Because the rotor shape was changed to reduce the demagnetization and cogging torque, the mechanical stiffness characteristics at the load driving speed were compared. The stiffness characteristic compares the maximum values of the equivalent stress and the safety factor. The maximum value of the equivalent stress is the maximum stress that can occur in the model, and the safety factor is an index that guarantees structural stability. A comparison of the equivalent stress between the conventional and proposed models is shown in Figure 17. The maximum value of the equivalent stress of the proposed model was approximately 0.3 MPa, which was slightly improved compared with that of the conventional model; however, the maximum value of the equivalent stress of both models was low.
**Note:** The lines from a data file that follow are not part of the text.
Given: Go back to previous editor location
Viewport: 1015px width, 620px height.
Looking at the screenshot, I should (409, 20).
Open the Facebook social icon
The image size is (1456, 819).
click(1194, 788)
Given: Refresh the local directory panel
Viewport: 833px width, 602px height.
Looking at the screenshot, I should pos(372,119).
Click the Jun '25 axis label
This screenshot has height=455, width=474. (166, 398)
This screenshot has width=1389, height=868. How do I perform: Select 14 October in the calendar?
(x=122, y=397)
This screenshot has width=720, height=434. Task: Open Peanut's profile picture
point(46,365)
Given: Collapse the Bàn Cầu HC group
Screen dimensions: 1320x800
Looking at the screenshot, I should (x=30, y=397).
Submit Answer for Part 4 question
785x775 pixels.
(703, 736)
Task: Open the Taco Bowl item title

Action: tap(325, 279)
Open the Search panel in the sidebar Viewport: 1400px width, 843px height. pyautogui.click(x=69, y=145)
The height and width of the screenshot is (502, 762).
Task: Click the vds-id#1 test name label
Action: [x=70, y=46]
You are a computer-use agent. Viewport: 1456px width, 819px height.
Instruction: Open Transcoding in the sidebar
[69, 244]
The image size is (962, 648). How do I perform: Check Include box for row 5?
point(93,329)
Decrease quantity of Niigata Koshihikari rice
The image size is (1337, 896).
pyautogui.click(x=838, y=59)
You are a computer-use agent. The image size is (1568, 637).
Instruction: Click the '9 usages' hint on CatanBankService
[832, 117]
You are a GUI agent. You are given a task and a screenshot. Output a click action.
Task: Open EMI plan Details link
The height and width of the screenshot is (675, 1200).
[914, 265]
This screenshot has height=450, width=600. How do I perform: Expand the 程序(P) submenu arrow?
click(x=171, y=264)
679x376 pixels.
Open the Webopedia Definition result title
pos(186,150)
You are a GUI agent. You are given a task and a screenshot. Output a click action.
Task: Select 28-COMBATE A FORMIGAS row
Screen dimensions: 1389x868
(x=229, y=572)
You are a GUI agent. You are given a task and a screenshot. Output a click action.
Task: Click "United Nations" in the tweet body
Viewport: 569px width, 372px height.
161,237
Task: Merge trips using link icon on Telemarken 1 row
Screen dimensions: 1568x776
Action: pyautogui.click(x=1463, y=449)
This is because the operating speed of this model was low at 350 rpm, and the safety factor of both models was 15, confirming that there is no problem with the mechanical stiffness.

5. Performance Test and Results

Prototypes were manufactured, and performance tests were conducted to validate the proposed design. The prototype is shown in Figure 18, a comparison of the test environment and measurement waveform is shown in Figure 19, and a comparison of the FEA and test results is shown in

Table 5. Comparison of FEA and test results.

Parameter	FEA	Test	Unit
Voltage (No Load)	31.0	29.1	Vrms
Line Voltage (No Load)	56.9	53.6	Vrms
Line Voltage (Load)	53.7	52.5	Vrms
Torque	14.1	14.3	Nm
Current	5.6	5.9	Arms
Output Power	523.1	535.5	W
Efficiency	92.2	91.6	%
Voltage reduction rate	5.4	6.9	%
THD	1.1	0.49	%

.

Performance tests were performed at ambient temperature. Most of the performance results measured via the load test were similar to the FEA results. Although the efficiency slightly decreased owing to the increase in winding resistance and current, the copper loss increased. However, the target performance was satisfied, and the design feasibility was validated through a comparison with the analysis results.

6. Conclusions

A rotor design study was conducted to improve the magnetization and starting performance of a low capacity wind-turbine. To improve the magnetization performance, magnetization–related factors, the magnetization yoke, and the magnetic equivalent circuit were analyzed. Accordingly, the rotor shape variable selection and magnetization performance improvement design were performed, and the magnetization performance improvement was validated through FEA. To improve maneuverability, an additional design was developed to reduce the cogging torque, which is an electromagnetic factor. The existing skew application method has poor manufacturability. The cogging torque was reduced while increasing productivity by cross-laminating barriers with asymmetric barriers. The final model was selected, and its performance was compared with that of the conventional model. The analysis confirmed that all the target performance criteria were satisfied, and the cogging torque as well as the THD were improved. Because the best performance of the conventional model was obtained when magnetization was complete, the performance can be further decreased owing to the occurrence of an unattached area when magnetized with the same yoke. Finally, the design was verified through prototype production and testing of the design model.

The results of this study can contribute to the analysis of generator characteristics and the optimal design for low capacity wind turbines, which have recently attracted increasing attention. Additionally, these results are expected to be applied to various fields, such as motors and magnetization research using spoke-types and generators.